Pope Francis sends 'blessing' to families of Plymouth shooting victims

Pope Francis sends 'blessing' to families of Plymouth shooting victims

POPE FRANCIS has offered his condolences to the families of the victims of the Plymouth shooting last week.

Gunman Jake Davison, 22, killed his 51-year-old mother Maxine and four others before turning the gun on himself on August 12 in the worst mass-shooting in the UK in more than a decade.

The killings shocked the local community, many of whom joined prayer services to pray tribute to the victims in the days following.

In a letter to the Catholic Bishop of Plymouth, Mark O'Toole, Cardinal Pietro Parolin said His Holiness Pope Francis was "saddened to learn of last Thursday's shooting, and that he wanted to "convey to those affected the assurance of his spiritual closeness".

The letter read: "He joins you in commending the souls of those who died to Almighty God's loving mercy and he implores the divine gifts of healing and consolation upon the injured and bereaved.

"With prayers that Christ the Redeemer will grant to all the strength to renounce violence and to overcome every evil with good. His Holiness cordially imparts apostolic blessing."

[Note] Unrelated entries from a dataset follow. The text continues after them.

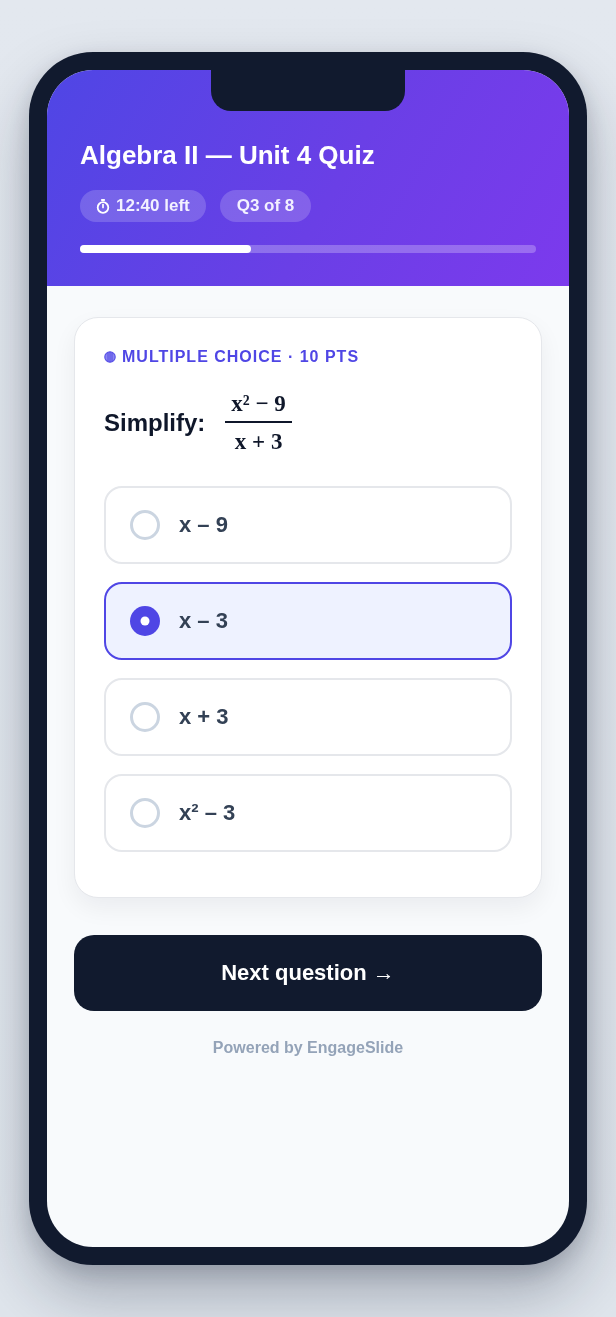 The image size is (616, 1317). I want to click on question-type-label: MULTIPLE CHOICE · 10 PTS, so click(241, 357).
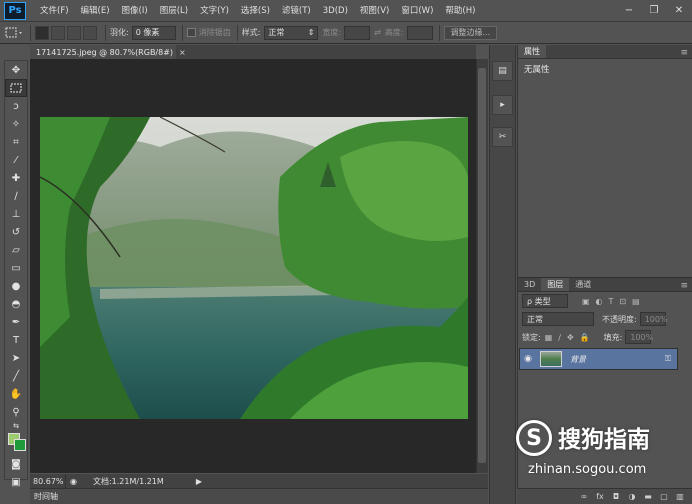 This screenshot has width=692, height=504. What do you see at coordinates (16, 394) in the screenshot?
I see `hand-tool-icon: ✋` at bounding box center [16, 394].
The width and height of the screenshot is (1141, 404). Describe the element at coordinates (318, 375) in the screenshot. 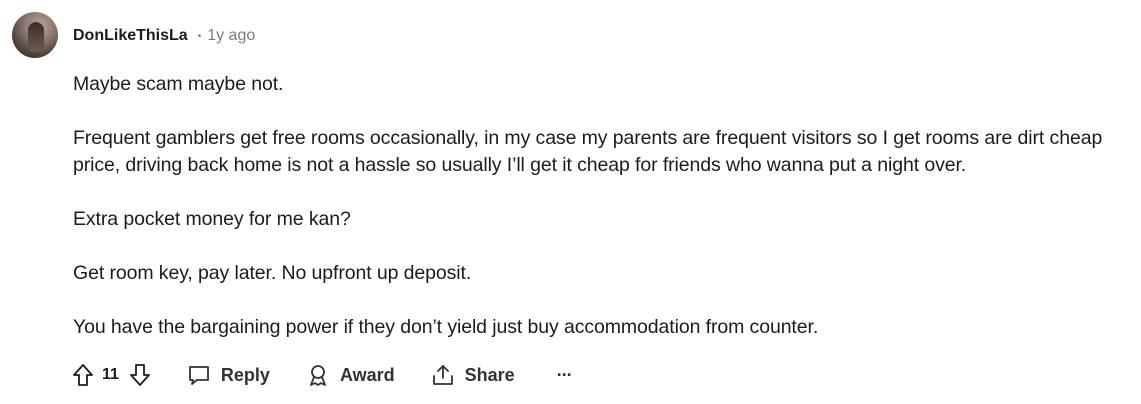

I see `award-ribbon-icon` at that location.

Francis' letter comes in the wake of a service led by the Anglican Bishop of Plymouth, Right Reverend Nick McKinnel, in which he urged people to "rise above" the need to find someone to blame.

"There should be anger, but let us direct it at those who disseminate hate and feed on the insecurities, isolation and bitterness of confused and sick people," Bishop McKinnel said.

After murdering his mother with a shotgun, Davison wandered out into the street and started killing at random.

He shot and killed a three-year-old girl and her adoptive father before injuring two other women. Next, he shot and killed a 59-year-old man as he walked through a local park before fatally shooting a 66-year-old woman outside a salon.

Davison eventually turning the gun on himself before police could get to him.

The troubled young man was understood to be an 'incel' or 'involuntary celibate', a generally male online community who find themselves to be physically unattractive and unable to meet women. The movement is underlined by serious misogyny.